I am currently between projects. This is an uncomfortable place for me. I tend to juggle multiple works in progress simultaneously–drafting a shiny new idea, revising another, and querying or polishing another. It’s how I began my writing “career” (as of yet unpaid, but I refuse to call it a hobby) and it’s the only way I know how to write.
In November 2015, when I first sat down at my laptop with the stated goal of writing a novel, I started by drafting the openings to two different ideas. One seemed more promising, and I knew just enough to know that I didn’t know enough to tackle a project with potential, so I worked on the other idea for my first NaNoWriMo. The other project eventually became my PitchWars novel. By April, I’d finished that draft, concluded it was, in fact, not worth pursuing, taken two writing classes, and I was ready to draft the other idea.
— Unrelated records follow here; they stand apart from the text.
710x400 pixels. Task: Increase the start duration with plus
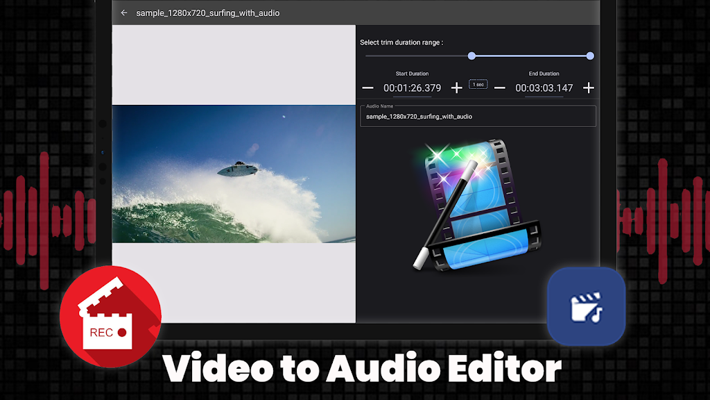pos(456,88)
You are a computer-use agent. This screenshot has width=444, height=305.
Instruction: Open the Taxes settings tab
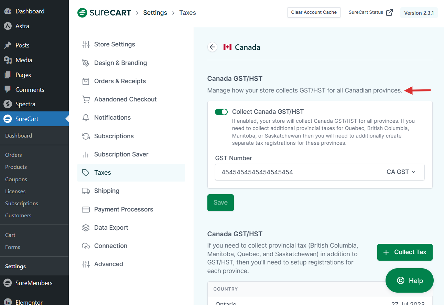coord(102,173)
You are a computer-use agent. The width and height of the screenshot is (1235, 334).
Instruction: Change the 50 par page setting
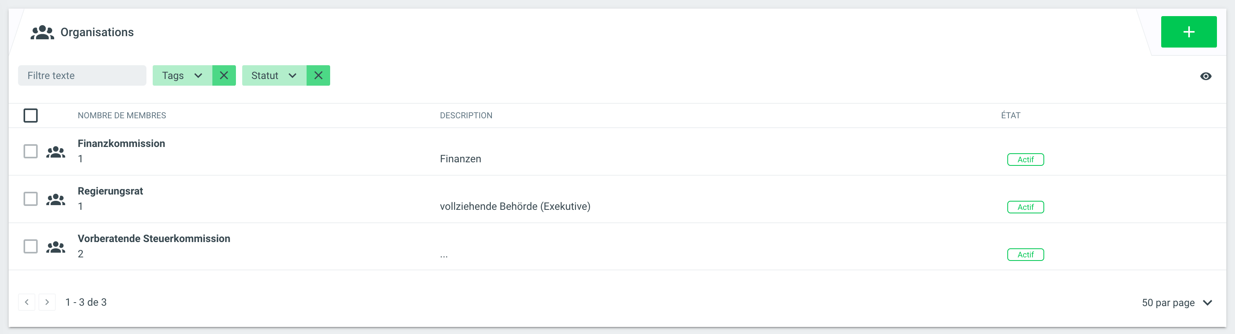(x=1177, y=303)
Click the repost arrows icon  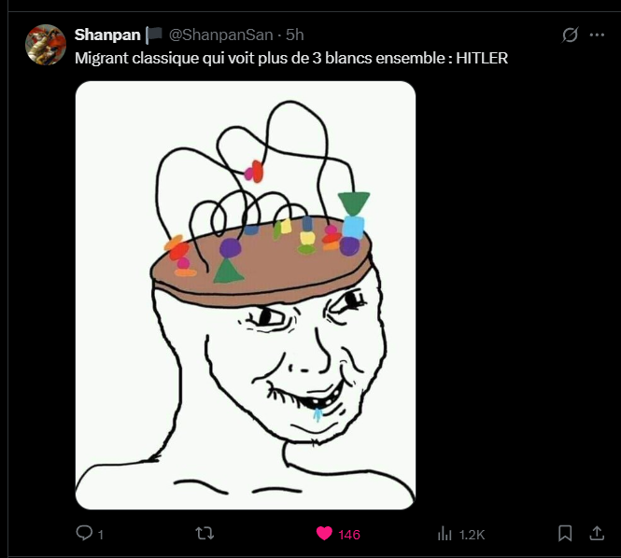pyautogui.click(x=205, y=534)
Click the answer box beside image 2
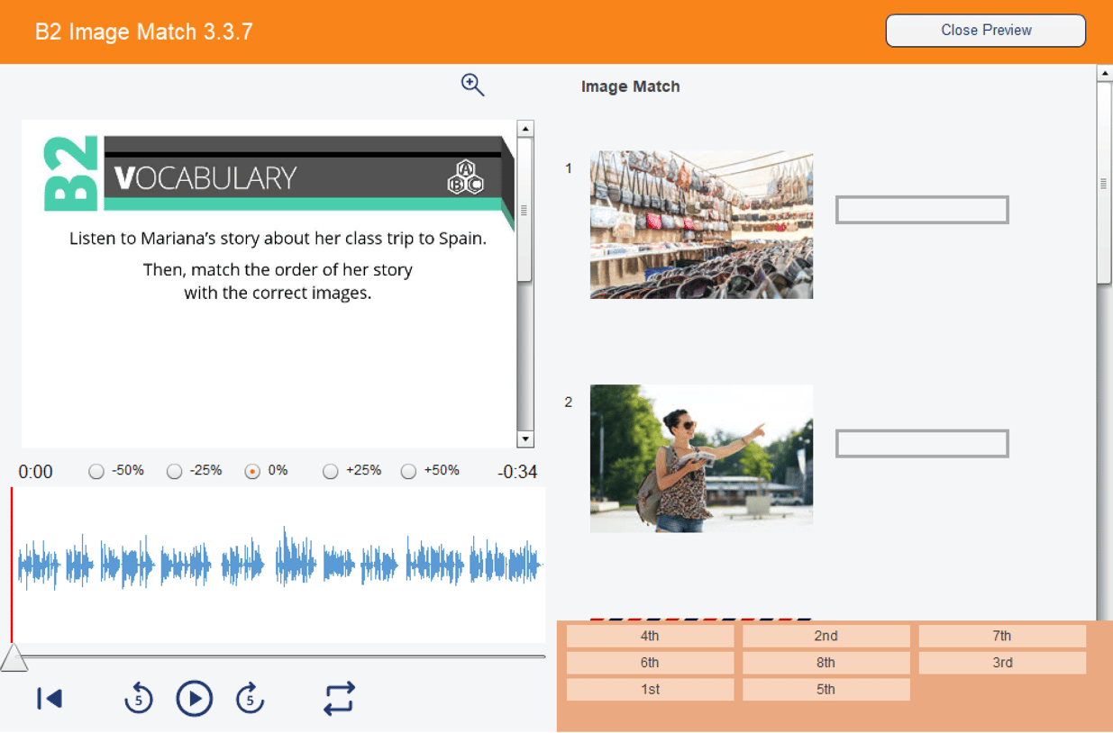Screen dimensions: 1113x733 click(921, 443)
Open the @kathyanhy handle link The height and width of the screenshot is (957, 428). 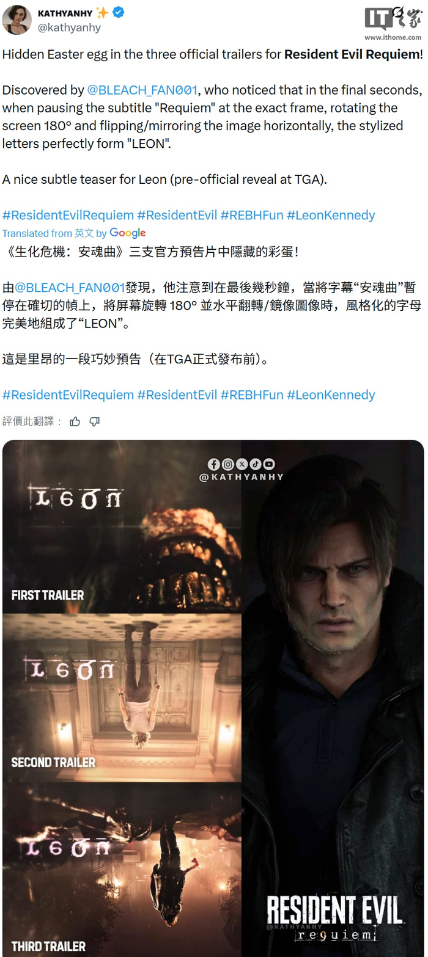(x=69, y=27)
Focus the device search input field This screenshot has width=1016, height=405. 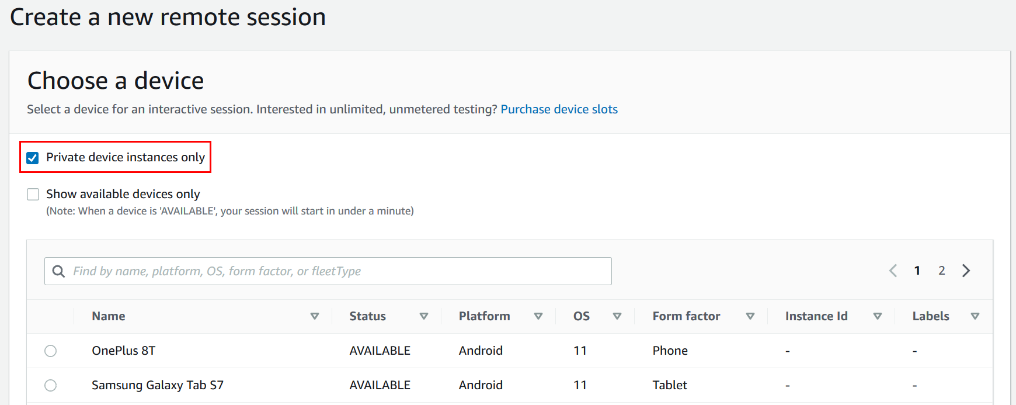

By fall 2016 I’d written and revised the “good” one, and drafted a significant portion of two sequels that went with it. I know this is verboten in the writing world, but I had to do it because my overarching concept for that book/world involved three intertwined thematically-contrasting storylines… so there. While I revised and took classes in the months leading up to PitchWars 2017, I began a few more stories and drafted half of a YA fantasy. The moment PitchWars ended, I completed the YA fantasy. A few weeks later, I fully drafted my next YA SciFi and submitted it to the Author Mentor Match program, which I was selected for in Spring 2018. Yay!
After my most intense and frustrating revision process thus far, that manuscript is finally finished. At least, for now. As far as I’m concerned, a book isn’t truly finished until it’s officially logged in the Library of Congress, but I’m not messing with it at the moment, so let’s call it “finished.” I’ve begun querying, it’s out in the world, and now it’s time to fall in love with a new story.
And yet… I am adrift.
I have two ideas I’m toying with, but they both refuse to sink their claws into me, in the way I’m used to. The way that wakes me up at night, sets my mind buzzing with ideas, consuming me with the need to get the ideas down before they vanish. Instead, I’m eying both of them like they’re feral cats–cute but I sense getting close won’t end well.
I’m not sure why. Maybe I’m temporarily burnt out. Maybe I’m impatient. (Who, me?) Or, more likely, a few weeks spent traveling and succumbing to the plague isn’t quite enough time to draw conclusions, or to panic.
Okay, I realize that sounds absurdly obvious. I know. My brain knows. My heart is anxious, but my mind realizes that this too, shall pass. I leapt directly from revising the book of my heart during PitchWars, to drafting a 70,000 word fantasy I promptly shelved, to drafting and revising a YA SciFi I immediately submitted to a new mentorship program, and now I’m shocked that the first time I’ve let myself breathe in years, my mind isn’t magically generating an entire new story at record speed. Huh. I would slap myself if I wasn’t myself.
And so, I’m going to give myself the same advice I would give to you, my writer friends, if you came to me with this lament.
Be kind to yourself. Be easy, especially when it’s hard to do so. Read a bunch of books. Watch a lot of movies. Tell your busy brain to slow down and observe for a beat. Inhale some art so that you can exhale your own when you are renewed. You can’t farm barren soil, and you can’t write when you don’t rest. (But you sure can twist up a metaphor, can’t you?) Your brain isn’t broken. Your creativity hasn’t evaporated. Like for an overtaxed muscle or worn-down immune system, recovery is essential if you want to become stronger.